Have you ever wondered how panoramas are formed? How can several pictures be combined? This is done through local features.

For what comes next, we’ll work a bit in Python. Import the following packages :

import cv2
import numpy as np
from matplotlib import pyplot as plt

I. Local features

The key idea behind local features is to identify interest points, extract vector feature descriptor around each interest point and determine the correspondence between descriptors in two views.

Essentially, it can be illustrated this way :

Global features describe the image as a whole to the generalize the entire object whereas the local features describe the image patches (key points in the image) of an object.

How can we find these local features? By following this simple procedure :

detection: identify interest points
tracking: search in a small neighborhood around each detected feature when images are taken from nearby points
matching: determine the correspondence between descriptors in two views

We want our match to be reliable, invariant t geometric (translation, rotation, scale) and photometric (brightness, exposure) differences in the two views.
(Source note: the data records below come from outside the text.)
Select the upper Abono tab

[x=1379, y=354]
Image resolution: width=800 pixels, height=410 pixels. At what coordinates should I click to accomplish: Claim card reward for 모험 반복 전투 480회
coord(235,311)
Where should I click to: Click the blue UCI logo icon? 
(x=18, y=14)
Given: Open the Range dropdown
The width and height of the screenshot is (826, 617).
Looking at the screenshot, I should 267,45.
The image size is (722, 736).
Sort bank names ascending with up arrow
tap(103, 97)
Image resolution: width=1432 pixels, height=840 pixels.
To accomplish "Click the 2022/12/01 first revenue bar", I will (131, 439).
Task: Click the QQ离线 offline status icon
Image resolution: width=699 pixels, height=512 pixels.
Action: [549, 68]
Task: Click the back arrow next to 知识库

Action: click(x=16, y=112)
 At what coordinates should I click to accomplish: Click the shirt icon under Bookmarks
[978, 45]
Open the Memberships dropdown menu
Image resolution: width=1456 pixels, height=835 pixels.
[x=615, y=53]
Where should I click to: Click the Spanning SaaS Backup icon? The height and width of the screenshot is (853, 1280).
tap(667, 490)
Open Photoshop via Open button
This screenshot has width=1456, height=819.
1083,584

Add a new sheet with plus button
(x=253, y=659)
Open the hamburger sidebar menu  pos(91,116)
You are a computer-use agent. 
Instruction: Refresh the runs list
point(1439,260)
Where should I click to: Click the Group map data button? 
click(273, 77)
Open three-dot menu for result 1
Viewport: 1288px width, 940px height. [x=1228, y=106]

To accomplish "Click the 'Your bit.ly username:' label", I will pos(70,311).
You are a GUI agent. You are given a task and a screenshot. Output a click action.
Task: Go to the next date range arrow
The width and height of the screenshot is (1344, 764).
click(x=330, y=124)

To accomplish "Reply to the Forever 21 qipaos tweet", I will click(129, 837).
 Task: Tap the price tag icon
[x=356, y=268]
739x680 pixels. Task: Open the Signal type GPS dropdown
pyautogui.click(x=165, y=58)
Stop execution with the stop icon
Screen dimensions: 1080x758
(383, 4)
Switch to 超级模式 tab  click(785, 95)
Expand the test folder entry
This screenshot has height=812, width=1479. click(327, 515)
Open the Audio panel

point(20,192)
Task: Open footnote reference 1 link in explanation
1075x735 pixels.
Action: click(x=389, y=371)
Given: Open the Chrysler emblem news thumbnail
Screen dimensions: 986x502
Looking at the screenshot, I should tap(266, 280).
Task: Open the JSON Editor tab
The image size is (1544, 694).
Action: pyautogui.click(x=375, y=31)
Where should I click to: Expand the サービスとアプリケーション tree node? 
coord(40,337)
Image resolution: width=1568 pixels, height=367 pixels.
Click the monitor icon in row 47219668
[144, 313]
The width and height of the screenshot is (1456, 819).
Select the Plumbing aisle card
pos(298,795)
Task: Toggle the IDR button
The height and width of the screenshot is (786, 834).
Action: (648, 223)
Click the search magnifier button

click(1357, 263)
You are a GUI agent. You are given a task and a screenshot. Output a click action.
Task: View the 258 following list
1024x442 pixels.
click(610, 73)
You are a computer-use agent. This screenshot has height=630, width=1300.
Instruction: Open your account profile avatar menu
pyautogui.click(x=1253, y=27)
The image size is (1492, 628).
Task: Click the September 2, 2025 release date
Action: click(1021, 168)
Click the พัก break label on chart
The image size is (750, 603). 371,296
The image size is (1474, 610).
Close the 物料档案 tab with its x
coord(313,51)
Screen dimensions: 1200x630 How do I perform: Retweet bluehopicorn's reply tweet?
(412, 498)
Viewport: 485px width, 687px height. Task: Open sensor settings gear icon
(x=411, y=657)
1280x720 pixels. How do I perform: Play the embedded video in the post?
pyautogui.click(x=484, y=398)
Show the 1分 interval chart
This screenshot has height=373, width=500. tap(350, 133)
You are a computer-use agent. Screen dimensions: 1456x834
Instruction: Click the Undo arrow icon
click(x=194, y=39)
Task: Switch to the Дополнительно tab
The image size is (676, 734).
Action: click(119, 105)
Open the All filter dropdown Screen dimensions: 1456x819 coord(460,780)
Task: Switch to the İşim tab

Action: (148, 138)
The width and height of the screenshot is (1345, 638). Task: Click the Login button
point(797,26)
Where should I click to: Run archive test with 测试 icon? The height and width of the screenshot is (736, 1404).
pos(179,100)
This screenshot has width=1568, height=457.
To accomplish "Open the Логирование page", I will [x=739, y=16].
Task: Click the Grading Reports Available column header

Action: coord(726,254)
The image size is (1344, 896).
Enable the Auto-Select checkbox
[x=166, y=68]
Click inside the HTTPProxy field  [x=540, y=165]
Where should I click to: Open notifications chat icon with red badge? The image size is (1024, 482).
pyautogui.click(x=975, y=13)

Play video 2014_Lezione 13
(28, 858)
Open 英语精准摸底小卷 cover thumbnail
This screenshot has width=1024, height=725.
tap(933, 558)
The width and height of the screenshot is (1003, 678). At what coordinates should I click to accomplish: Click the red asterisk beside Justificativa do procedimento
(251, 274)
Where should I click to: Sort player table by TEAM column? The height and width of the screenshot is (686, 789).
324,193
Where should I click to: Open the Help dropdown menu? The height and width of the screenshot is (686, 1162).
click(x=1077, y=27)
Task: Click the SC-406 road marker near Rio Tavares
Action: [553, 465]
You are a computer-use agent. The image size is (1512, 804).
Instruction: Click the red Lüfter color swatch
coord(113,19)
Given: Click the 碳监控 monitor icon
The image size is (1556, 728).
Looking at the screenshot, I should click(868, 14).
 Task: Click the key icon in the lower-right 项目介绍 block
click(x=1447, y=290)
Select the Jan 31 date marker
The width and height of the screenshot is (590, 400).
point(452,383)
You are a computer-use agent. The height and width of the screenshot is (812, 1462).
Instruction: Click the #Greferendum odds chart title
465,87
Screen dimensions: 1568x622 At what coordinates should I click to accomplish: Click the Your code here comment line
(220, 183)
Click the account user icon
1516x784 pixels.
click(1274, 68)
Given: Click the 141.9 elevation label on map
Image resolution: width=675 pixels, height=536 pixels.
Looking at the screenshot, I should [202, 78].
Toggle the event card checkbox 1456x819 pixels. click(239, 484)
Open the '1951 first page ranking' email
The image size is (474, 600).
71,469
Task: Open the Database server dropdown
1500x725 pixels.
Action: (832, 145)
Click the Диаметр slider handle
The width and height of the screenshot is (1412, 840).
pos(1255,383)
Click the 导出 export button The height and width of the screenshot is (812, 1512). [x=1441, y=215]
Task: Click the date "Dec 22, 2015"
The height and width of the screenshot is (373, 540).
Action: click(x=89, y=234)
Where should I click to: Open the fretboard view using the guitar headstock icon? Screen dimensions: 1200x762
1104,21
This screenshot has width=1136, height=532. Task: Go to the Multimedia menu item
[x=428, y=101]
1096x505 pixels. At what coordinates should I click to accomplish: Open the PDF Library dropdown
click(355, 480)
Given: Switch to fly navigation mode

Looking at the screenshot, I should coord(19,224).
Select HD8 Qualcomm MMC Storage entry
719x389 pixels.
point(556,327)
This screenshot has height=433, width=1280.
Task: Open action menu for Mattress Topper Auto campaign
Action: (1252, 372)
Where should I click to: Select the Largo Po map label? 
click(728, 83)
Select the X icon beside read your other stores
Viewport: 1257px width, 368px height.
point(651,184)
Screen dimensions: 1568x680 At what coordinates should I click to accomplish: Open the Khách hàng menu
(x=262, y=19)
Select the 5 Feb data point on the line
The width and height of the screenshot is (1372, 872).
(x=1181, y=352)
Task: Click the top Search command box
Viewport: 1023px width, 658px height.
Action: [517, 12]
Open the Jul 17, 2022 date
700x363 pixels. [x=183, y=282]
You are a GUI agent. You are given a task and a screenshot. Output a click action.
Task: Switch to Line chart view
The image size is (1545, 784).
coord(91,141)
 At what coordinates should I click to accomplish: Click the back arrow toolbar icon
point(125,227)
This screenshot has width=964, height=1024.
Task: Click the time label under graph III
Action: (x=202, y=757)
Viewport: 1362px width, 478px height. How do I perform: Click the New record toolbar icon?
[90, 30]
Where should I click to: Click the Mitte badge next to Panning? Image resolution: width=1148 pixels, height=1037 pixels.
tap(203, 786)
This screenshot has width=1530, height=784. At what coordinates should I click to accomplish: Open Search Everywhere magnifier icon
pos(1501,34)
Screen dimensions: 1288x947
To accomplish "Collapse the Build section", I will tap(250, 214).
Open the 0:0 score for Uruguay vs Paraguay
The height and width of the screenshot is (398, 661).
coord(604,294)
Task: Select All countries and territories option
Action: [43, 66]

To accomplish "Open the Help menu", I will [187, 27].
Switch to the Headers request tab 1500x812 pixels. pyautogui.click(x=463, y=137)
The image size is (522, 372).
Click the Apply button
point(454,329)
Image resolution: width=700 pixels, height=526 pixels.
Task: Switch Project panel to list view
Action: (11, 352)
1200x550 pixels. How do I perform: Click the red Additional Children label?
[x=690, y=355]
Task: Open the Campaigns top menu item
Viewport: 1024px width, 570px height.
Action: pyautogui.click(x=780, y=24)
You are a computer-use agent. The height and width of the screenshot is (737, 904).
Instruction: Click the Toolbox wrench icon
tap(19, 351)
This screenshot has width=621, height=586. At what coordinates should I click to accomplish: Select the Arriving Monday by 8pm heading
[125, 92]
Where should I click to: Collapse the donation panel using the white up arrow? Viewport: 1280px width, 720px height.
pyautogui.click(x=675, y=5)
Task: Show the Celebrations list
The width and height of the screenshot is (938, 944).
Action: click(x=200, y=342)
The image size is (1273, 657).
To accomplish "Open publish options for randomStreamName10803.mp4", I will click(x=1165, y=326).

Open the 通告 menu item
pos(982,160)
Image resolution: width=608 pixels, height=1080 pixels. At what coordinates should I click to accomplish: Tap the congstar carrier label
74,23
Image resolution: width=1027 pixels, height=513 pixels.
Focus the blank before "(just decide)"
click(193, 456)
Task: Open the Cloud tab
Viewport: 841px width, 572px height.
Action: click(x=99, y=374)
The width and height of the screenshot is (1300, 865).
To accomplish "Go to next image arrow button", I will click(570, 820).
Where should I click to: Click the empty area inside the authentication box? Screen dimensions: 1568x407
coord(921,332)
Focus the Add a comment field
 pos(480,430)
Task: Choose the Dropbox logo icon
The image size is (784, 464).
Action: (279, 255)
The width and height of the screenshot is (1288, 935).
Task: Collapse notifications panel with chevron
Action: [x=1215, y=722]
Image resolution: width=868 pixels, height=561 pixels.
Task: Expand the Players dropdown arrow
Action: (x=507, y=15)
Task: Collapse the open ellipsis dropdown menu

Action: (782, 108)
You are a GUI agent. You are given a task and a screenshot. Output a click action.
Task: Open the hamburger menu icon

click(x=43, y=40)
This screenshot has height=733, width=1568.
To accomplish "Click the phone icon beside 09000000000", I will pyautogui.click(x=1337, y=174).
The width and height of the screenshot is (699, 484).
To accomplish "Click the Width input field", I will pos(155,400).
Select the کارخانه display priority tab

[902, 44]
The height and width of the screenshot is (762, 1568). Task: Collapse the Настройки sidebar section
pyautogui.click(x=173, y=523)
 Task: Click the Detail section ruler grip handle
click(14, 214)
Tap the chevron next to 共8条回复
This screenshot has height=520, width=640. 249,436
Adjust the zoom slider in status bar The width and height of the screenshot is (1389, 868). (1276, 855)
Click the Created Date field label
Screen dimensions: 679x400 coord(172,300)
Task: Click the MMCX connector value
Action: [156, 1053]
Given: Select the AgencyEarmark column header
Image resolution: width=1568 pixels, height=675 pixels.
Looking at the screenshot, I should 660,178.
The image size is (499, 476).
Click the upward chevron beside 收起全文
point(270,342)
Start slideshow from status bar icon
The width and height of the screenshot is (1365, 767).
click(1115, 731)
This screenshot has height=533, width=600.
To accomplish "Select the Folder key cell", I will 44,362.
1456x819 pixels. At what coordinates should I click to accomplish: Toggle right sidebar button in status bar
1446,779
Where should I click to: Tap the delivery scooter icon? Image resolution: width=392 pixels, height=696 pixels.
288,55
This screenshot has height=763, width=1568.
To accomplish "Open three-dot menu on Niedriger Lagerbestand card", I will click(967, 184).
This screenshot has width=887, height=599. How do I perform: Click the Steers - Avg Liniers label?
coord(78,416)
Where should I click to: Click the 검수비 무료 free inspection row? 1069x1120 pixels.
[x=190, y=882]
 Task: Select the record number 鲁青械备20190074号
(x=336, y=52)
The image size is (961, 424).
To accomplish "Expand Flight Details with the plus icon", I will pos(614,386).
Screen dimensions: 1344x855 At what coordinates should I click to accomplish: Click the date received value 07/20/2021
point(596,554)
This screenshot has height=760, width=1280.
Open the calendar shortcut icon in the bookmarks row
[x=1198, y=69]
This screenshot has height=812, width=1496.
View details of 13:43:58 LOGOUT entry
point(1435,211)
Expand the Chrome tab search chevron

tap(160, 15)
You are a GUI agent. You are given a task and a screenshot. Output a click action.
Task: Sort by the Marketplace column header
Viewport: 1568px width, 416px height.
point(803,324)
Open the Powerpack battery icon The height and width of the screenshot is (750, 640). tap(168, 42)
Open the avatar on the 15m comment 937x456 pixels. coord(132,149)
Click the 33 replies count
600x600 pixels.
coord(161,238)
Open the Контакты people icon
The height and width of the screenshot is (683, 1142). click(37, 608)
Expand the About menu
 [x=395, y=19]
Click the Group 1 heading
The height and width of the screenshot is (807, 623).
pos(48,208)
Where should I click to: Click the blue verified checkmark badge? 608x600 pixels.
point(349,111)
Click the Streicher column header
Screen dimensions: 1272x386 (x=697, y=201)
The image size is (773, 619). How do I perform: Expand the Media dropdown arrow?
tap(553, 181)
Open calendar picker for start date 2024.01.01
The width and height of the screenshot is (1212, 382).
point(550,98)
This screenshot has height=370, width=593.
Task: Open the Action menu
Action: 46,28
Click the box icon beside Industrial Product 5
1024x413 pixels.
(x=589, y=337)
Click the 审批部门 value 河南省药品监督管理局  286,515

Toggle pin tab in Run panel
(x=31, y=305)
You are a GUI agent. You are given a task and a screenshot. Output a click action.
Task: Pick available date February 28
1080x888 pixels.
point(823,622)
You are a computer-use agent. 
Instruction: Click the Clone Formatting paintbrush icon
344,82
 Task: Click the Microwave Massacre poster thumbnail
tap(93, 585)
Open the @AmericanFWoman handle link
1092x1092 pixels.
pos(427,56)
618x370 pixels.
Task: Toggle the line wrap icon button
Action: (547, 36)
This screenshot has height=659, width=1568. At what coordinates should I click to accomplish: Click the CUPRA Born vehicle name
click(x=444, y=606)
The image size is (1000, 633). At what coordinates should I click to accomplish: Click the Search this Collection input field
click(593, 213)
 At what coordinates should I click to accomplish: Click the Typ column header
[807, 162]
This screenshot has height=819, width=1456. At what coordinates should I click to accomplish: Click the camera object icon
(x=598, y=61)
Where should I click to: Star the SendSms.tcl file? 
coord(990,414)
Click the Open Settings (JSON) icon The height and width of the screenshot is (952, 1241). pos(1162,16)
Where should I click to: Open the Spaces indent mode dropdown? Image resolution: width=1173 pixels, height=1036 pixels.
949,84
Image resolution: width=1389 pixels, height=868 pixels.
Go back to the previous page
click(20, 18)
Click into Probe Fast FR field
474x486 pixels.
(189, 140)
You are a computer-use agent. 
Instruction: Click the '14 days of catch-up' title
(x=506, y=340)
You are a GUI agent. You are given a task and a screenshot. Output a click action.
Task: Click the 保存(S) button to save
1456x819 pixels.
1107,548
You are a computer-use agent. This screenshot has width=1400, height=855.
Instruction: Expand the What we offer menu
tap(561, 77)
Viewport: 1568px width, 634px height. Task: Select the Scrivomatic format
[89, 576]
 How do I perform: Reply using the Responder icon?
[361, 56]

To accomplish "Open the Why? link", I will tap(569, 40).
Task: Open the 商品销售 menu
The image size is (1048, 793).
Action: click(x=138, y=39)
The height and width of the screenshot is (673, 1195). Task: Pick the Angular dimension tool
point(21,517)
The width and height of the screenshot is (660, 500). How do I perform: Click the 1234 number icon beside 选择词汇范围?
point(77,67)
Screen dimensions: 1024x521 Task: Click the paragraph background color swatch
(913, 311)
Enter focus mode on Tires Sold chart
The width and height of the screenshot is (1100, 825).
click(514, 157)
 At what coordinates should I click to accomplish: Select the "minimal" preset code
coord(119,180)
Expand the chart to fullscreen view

Local features are used for image alignment, panoramas, 3D reconstitution, motion tracking, object recognition, indexing, and database retrieval…

II. Detection

1. Detection theory

We want to look for unusual image regions. Textureless patches are nearly impossible to localize. We need to look for patches with large contrast changes, implying large gradients that vary along at least two orientations. This would be the case for corners for example.

Suppose we consider only a small window of pixels. We can define flat regions, edges, and corners the following way :

But how do we measure the change? What metric can we use?

We can sum up the squares differences (SSD) :

\[E(u,v) = \sum_{x,y ∈ W} [I(x+u, y+v) - I(x,y)]^2\]

We can also compare two image patches using a weighted summed square difference :

\[E_{WSSD}(u) = \sum_{i} w(p_i) [I_1(p_i+u) - I_0(p_i)]^2\]

where :

the two images being compared are \(I_0\) and \(I_1\)
the displacement vector is \(u(u_x, u_y)\)
we have \(w(p)\) a spatially varying weighted function

We are interested in how stable this metric is with respect to small variations in \(u\). This is defined by the auto-correlation function :

\[E_{AC}(\Delta u) = \sum_{i} w(p_i) [I_1(p_i+ \Delta u) - I_0(p_i)]^2\]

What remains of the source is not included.